■ ASSIGNMENT ■
Which of the lines below hold the word "Given"? Pull each of them out.

■ PROVIDED RECORDS ■
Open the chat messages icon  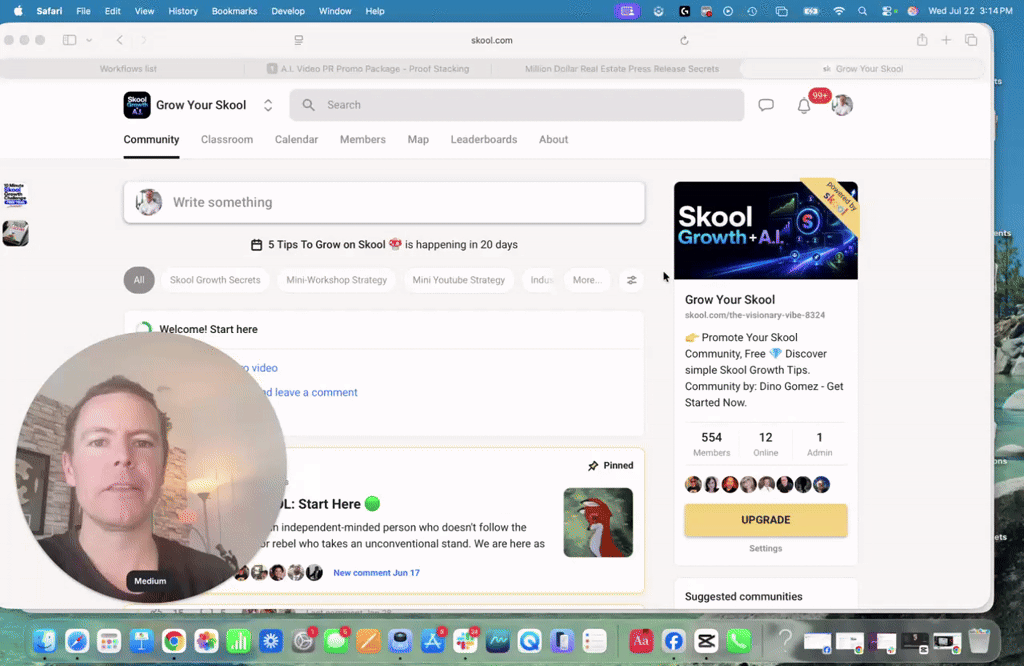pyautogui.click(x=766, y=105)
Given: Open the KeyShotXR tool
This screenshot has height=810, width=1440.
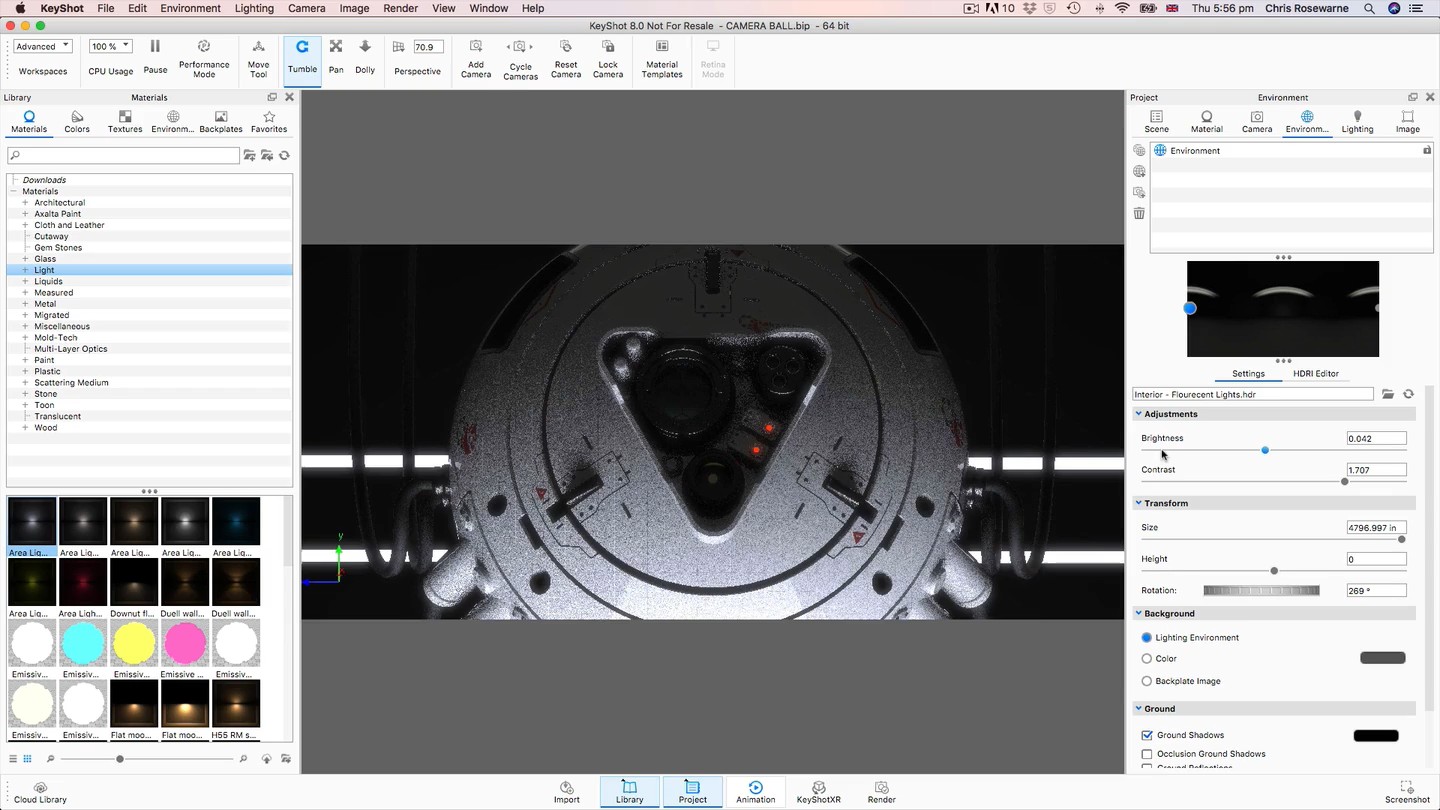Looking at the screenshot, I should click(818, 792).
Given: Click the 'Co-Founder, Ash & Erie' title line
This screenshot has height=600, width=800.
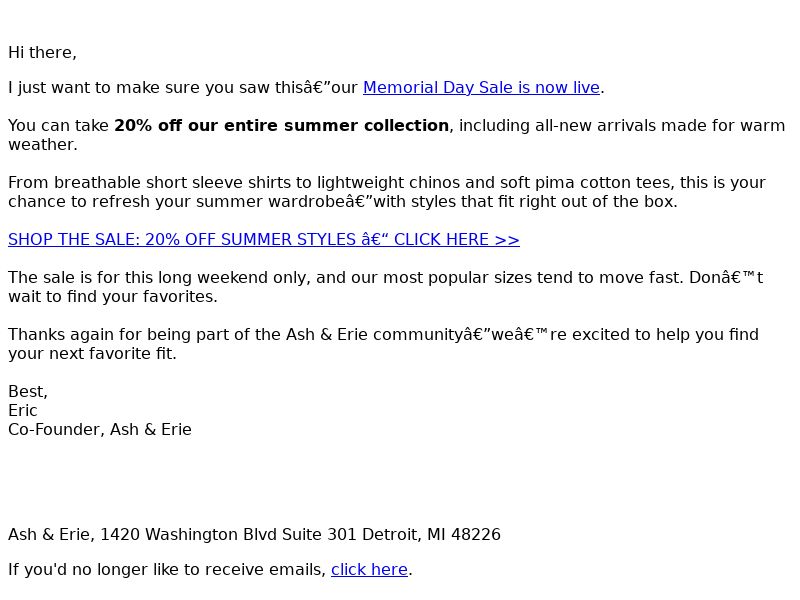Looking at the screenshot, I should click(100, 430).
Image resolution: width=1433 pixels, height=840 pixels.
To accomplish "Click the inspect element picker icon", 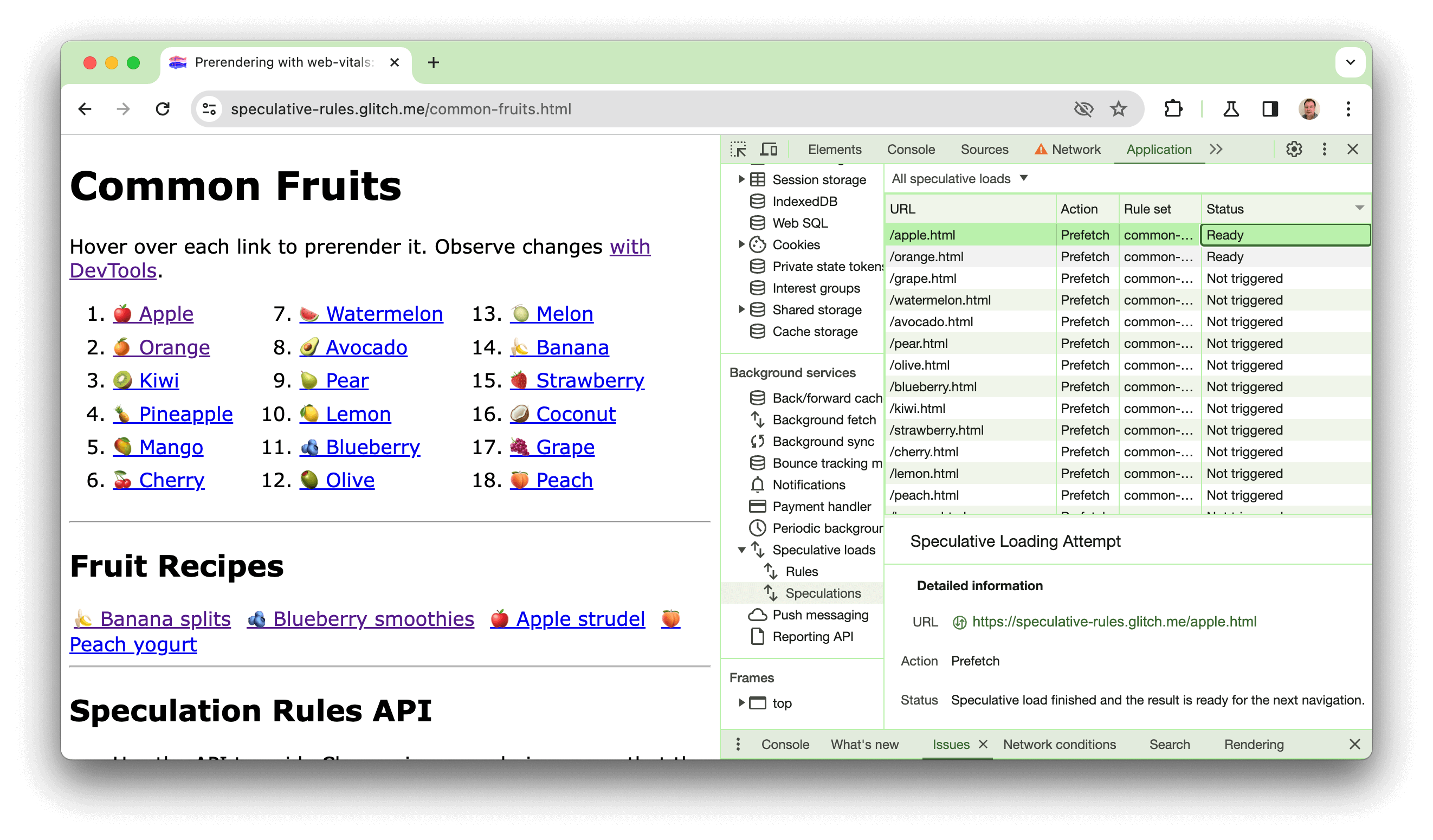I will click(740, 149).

==

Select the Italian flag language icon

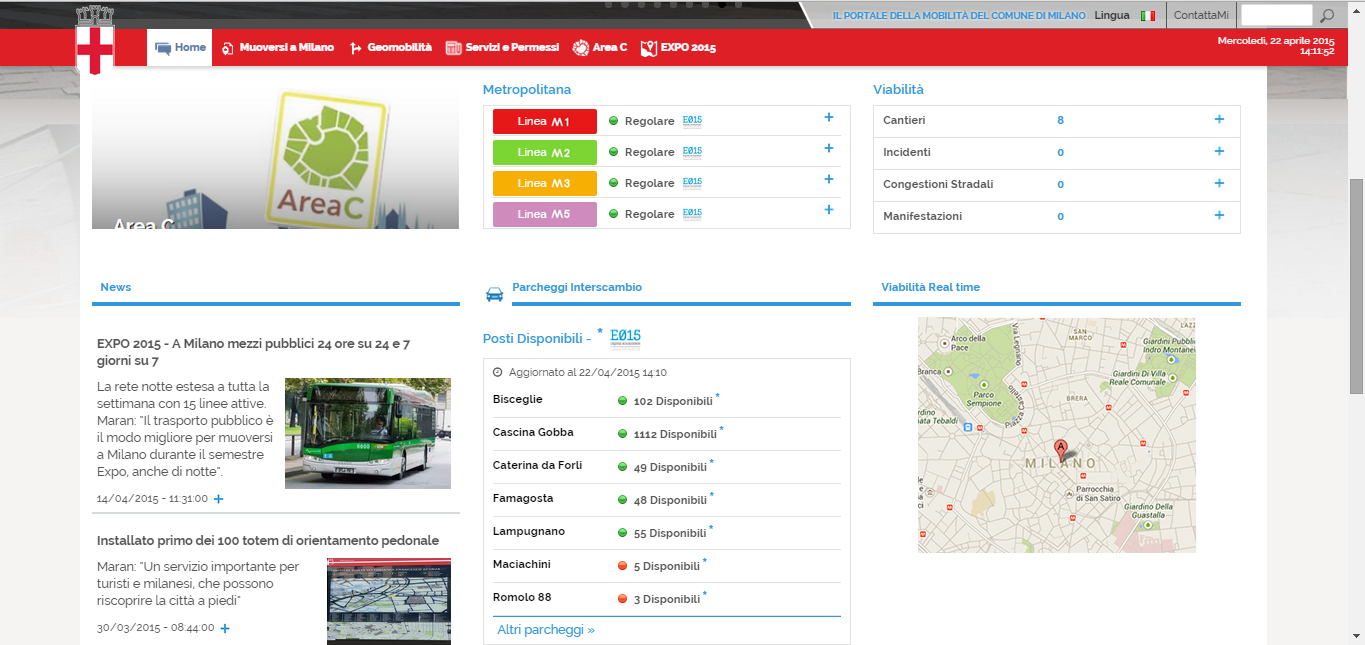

■ EXPECTED ANSWER ■
Given: Open the KeyShotXR tool
Given: Click the 'Co-Founder, Ash & Erie' title line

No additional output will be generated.